[Start of Attachment]

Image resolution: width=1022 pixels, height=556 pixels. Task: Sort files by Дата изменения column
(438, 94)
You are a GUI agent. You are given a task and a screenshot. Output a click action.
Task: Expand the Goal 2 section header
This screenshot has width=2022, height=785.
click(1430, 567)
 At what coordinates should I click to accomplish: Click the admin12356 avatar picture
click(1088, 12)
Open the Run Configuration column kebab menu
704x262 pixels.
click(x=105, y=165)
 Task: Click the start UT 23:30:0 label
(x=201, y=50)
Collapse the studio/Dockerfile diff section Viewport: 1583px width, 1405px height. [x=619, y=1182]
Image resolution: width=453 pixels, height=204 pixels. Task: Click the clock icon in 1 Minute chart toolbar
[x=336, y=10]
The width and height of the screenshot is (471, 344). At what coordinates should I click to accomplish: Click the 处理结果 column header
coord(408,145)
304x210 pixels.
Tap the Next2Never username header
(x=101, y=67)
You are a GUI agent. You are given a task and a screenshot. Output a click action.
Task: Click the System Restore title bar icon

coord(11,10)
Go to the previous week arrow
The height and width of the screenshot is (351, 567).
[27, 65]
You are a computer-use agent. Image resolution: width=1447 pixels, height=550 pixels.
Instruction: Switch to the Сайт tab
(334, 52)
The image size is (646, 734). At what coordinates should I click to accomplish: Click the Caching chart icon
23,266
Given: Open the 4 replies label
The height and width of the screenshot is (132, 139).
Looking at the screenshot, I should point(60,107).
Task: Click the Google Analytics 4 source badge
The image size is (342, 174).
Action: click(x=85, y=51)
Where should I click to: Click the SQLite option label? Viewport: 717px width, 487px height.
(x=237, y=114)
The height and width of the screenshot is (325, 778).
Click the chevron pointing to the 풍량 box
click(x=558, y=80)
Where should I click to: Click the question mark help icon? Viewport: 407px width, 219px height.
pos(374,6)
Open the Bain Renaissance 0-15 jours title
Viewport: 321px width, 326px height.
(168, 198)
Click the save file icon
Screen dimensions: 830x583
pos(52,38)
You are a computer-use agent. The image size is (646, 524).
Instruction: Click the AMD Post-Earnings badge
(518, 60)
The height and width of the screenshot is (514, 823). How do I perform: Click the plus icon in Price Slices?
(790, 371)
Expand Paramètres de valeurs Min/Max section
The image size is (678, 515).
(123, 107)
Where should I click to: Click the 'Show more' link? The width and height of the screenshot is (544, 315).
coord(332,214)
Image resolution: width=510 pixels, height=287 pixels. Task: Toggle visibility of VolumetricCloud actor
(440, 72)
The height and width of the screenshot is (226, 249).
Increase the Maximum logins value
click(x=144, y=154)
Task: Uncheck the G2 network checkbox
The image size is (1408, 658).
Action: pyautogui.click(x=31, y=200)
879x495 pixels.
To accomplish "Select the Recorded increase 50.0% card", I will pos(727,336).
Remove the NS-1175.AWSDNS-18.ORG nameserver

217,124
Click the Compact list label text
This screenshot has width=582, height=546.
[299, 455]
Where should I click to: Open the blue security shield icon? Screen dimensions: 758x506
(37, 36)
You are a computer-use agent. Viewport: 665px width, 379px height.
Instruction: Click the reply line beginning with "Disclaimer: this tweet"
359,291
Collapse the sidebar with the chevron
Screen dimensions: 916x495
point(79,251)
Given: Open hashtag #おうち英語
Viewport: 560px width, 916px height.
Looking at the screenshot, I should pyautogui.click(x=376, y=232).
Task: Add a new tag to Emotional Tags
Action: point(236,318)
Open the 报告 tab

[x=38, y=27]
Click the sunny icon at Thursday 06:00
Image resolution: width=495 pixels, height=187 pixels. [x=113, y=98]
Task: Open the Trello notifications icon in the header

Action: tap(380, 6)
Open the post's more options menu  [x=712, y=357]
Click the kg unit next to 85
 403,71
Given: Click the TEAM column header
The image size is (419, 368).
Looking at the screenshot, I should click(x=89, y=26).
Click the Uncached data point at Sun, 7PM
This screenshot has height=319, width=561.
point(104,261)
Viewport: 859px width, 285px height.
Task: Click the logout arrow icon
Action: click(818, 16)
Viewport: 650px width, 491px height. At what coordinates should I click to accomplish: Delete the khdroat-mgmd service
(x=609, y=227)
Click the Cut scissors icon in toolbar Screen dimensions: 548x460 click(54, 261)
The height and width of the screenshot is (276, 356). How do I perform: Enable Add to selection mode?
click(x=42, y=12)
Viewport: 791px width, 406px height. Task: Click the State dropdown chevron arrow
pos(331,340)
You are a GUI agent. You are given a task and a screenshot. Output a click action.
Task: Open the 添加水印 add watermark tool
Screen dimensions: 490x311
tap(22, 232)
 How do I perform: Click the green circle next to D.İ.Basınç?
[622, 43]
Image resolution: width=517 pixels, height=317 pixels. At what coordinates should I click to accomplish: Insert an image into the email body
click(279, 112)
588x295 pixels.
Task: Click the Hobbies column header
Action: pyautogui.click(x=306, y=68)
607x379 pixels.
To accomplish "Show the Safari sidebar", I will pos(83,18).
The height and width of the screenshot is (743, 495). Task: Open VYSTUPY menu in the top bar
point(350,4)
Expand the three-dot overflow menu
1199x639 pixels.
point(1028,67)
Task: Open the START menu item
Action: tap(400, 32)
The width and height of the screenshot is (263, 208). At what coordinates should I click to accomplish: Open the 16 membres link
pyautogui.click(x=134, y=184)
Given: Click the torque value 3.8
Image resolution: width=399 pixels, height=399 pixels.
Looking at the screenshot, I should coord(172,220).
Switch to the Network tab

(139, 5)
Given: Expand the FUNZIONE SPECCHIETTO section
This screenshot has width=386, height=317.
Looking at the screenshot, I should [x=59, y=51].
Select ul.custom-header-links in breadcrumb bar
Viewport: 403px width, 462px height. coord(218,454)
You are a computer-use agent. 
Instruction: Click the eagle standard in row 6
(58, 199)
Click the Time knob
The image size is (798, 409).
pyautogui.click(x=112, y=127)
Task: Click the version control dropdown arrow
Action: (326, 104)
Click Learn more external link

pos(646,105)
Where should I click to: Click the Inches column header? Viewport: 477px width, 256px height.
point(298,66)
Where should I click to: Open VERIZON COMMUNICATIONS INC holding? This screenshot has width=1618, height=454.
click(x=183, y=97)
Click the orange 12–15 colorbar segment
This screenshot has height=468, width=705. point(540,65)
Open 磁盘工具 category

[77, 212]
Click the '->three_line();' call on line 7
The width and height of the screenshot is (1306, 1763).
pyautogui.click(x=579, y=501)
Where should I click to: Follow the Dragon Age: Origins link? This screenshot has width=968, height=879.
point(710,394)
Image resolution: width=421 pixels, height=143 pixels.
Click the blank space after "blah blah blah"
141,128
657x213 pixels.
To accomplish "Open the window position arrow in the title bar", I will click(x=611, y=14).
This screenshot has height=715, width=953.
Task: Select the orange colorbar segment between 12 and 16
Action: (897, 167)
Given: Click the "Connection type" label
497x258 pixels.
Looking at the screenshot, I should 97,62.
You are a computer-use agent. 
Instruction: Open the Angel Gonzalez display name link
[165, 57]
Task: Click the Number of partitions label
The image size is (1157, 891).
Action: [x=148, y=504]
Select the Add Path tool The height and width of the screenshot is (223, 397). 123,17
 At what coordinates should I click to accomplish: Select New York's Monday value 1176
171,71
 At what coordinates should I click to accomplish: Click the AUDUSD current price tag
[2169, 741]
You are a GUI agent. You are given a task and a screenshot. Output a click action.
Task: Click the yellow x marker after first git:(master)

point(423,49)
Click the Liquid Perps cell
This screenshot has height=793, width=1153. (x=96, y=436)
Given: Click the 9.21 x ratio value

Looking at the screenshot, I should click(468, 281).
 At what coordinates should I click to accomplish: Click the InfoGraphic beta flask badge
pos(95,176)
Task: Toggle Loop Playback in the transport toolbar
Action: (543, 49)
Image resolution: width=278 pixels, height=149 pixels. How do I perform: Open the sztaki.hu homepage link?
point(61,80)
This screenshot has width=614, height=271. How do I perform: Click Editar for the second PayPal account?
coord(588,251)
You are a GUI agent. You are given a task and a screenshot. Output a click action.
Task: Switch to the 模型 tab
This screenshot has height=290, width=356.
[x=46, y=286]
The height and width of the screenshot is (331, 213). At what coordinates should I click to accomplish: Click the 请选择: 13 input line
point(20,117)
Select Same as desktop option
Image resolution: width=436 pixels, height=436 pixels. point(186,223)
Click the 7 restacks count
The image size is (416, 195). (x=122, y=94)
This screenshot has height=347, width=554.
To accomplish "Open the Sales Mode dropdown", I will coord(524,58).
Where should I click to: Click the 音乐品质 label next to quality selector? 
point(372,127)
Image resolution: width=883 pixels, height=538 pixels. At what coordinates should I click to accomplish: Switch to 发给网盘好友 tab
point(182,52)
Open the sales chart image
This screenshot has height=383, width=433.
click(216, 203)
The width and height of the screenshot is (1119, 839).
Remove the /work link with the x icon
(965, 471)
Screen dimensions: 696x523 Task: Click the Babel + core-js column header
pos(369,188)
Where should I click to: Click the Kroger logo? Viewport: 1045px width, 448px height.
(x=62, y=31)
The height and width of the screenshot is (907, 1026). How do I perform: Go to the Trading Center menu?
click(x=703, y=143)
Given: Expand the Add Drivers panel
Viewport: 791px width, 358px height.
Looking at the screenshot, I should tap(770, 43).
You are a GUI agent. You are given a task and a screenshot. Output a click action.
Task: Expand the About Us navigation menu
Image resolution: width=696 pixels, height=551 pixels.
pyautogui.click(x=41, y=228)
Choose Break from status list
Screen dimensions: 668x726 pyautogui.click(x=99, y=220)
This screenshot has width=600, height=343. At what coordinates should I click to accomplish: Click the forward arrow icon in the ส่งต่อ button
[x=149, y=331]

[End of Attachment]

List every line above that holds the word "computer".

You are a computer-use agent. Image resolution: width=1447 pixels, height=550 pixels.
You are a computer-use agent. The image size is (646, 524).
You are a computer-use agent. Viewport: 665px width, 379px height.
You are a computer-use agent. 
You are a computer-use agent. 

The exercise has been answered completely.